Even before the disastrous impact of storm surge in 2012 from Superstorm Sandy on New York City, professional designers and engineers had formulated ideas to deal with potential problems. They had known for years the low-lying areas of New York City would be vulnerable to storm surge damage from both wave action and flooding, and it that it was just a matter of time before "the Big One" hit and flooded neighborhoods, highways, subway and automobile tunnels, and other crucial infrastructure.
Global climate change, rising sea level, and green infrastructure
In the prescient "Rising Currents" exhibition mounted at the Museum of Modern Art in 2010, teams of local landscape architects and architects developed new approaches for addressing rising sea levels and flooding storm surges in New York.
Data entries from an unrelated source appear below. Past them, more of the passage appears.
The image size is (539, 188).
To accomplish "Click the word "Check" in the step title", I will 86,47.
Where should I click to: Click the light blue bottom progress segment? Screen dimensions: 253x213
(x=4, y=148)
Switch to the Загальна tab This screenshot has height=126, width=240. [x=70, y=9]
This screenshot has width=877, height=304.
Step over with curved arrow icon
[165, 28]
Based on a two-year research project by the engineer Guy Nordenson, the landscape architect Catherine Seavitt and the architect Adam Yarinsky, the exhibition (curated by Barry Bergdoll) showcased what appeared to be radical thinking about how to soften the traditional hard edges of the city's interface with its harbor waters.
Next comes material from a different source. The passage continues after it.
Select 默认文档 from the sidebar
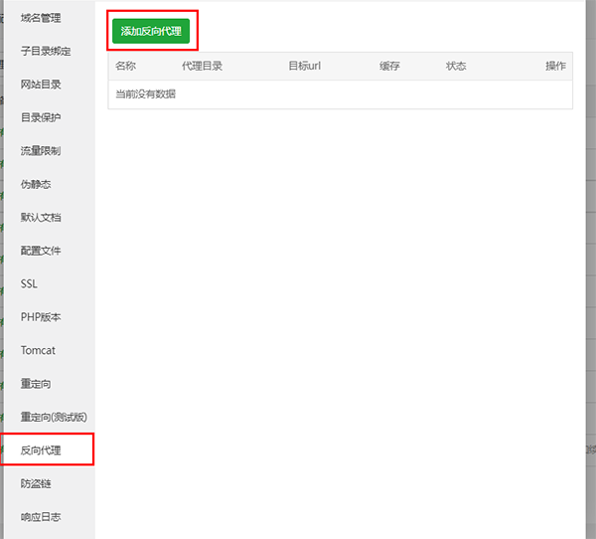596x539 pixels. click(x=41, y=217)
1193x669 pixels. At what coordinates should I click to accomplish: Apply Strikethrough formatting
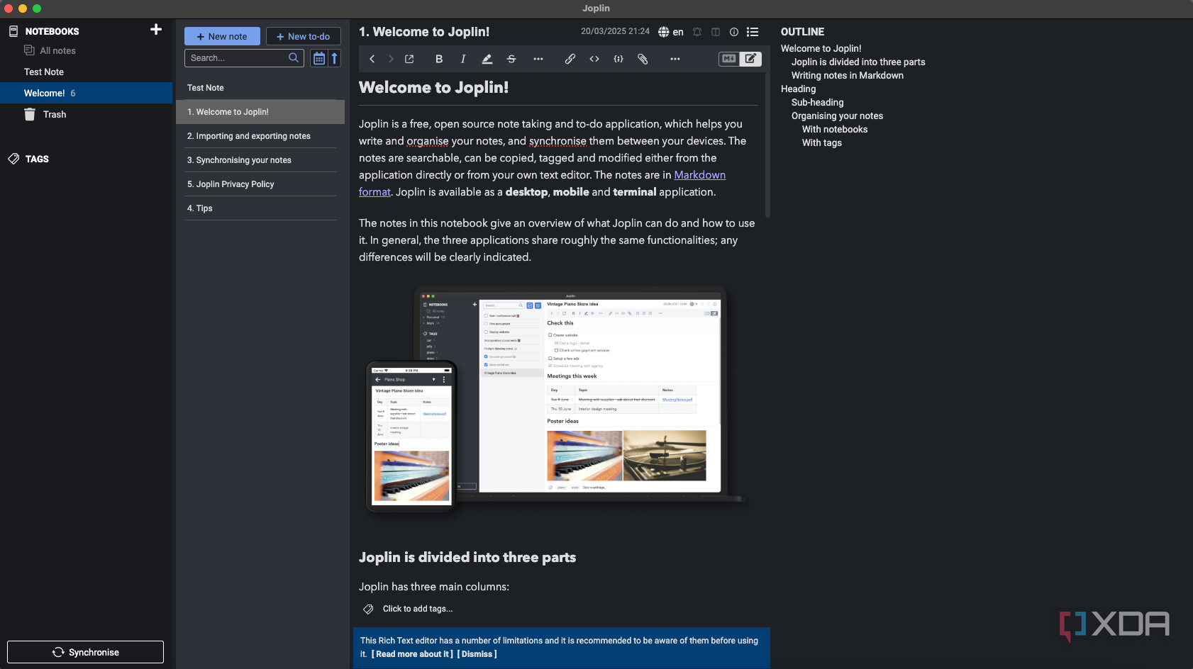pyautogui.click(x=511, y=59)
The ideas included recreating the historic salt marsh verges of the city, excavating "slips" that allowed the harbor waters to penetrate the street grid, building two-way porous streets, constructing apartment complexes in Venetian style water settings, and otherwise subverting, including with oyster beds the traditional approach to harbor waters -- to build strong, rigid, vertical structures and walls, which work fine until the water goes higher than the hard edge.
Now, as the city recovers from the devastation of Sandy and considers options for preventing or mitigating the effects of both gradual sea level rise and catastrophic storms such as Sandy, officials at the highest levels of government are considering both very expensive, gray infrastructure responses including dikes, levees and barriers; but also green infrastructure approaches, including engineered salt marshes, constructed dunes, and other "soft" systems to mitigate the flooding and storm surge damage. The City of New York recently released a massive set of recommendations to address storm surge and flooding. The U.S.government has also come up with its own recommendations, as has the State of New York. Like the expanded flood plains created next to rural rivers that flood regularly, these green infrastructure elements can also function as parks, greenways, and natural areas, providing public space for humans and vital habitat for animals.
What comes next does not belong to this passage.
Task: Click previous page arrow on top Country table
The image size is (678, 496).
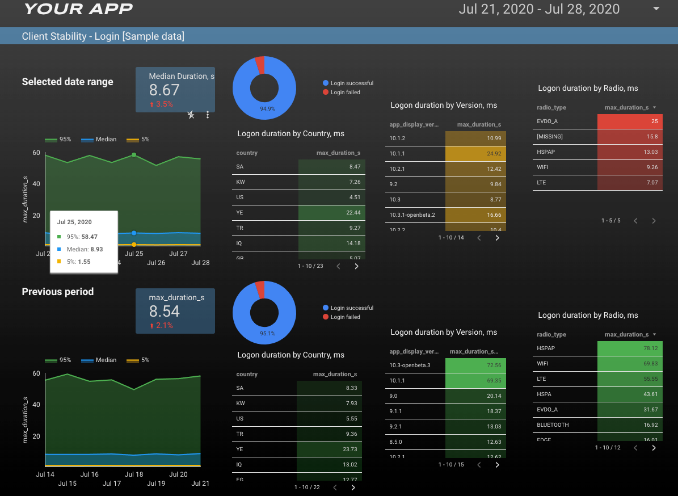Action: (x=338, y=266)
It is clear that green infrastructure will be part of the future solution to manage that most vital and also most dangerous of all natural forces -- water.
A longer version of this article was originally published in "The Nature of Cities" blog. Marianna Koval, a consultant for the Trust for Public Land, provided research on the use of Green Infrastructure in parks, some of which is incorporated in this piece. Additional assistance was provided by Cecille Bernstein, also of The Trust for Public Land.